A hinge bender, also called a hinge tweaker or hinge adjuster, is a hand tool for adjusting hinges, for instance on doors and windows on buildings, or on cars.

==Purpose==
A hinge bender can be used to straighten a door that is tilted sideways relative to the door frame, which tends to happen gradually with most doors over a long time period. According to the Norwegian Standard NS 3424, it is expected that a house door needs adjustment every 2 to 8 years. Tilted doors can be especially noticeable during the winter time, as doors tend to expand due to changes in humidity of the air.

==Operation==
The hinge bender is used by placing it onto the hinge and twisting the tool in the direction that one wishes to adjust the door panel. It is important to turn the bender in the right direction. The tool is placed onto the hinge from the top while the door is closed. By rotating the hinge bender towards the door, the opening between the hinge stile and casing is decreased. If the tool instead is rotated away from the door, the opening between the hinge stile and casing will be increased.

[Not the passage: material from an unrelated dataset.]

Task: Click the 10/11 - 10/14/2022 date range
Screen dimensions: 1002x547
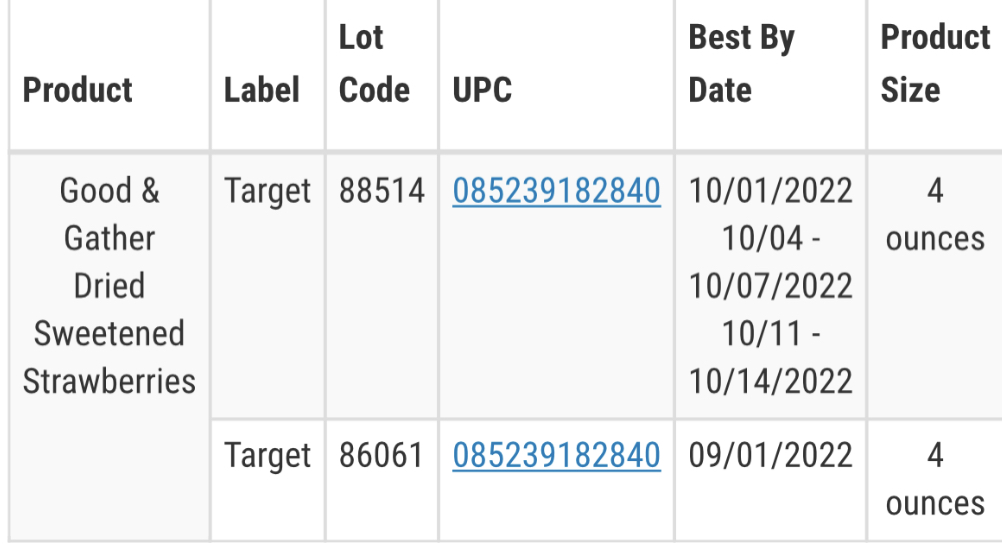Action: (771, 357)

Pulling with too much force can break the hinge or strip the screw heads of the hinge. Hinge benders can have either adjustable or fixed openings in order to fit different types of hinges.

== Different types and dimensions ==
Hinge dimensions, and thus corresponding hinge bender size, vary with types of doors and between different regions. Some common diameters for fixed-opening hinge benders in Europe are 14 and 17 mm. In the United States, 0.134 and 0.180 gauge hinges are common, which have barrel diameters of 3/4 and 13/16 in. In Australia, some common hinge barrel diameters are 12 and 15 mm.

Adjustable hinge benders are also available to accommodate different hinge sizes.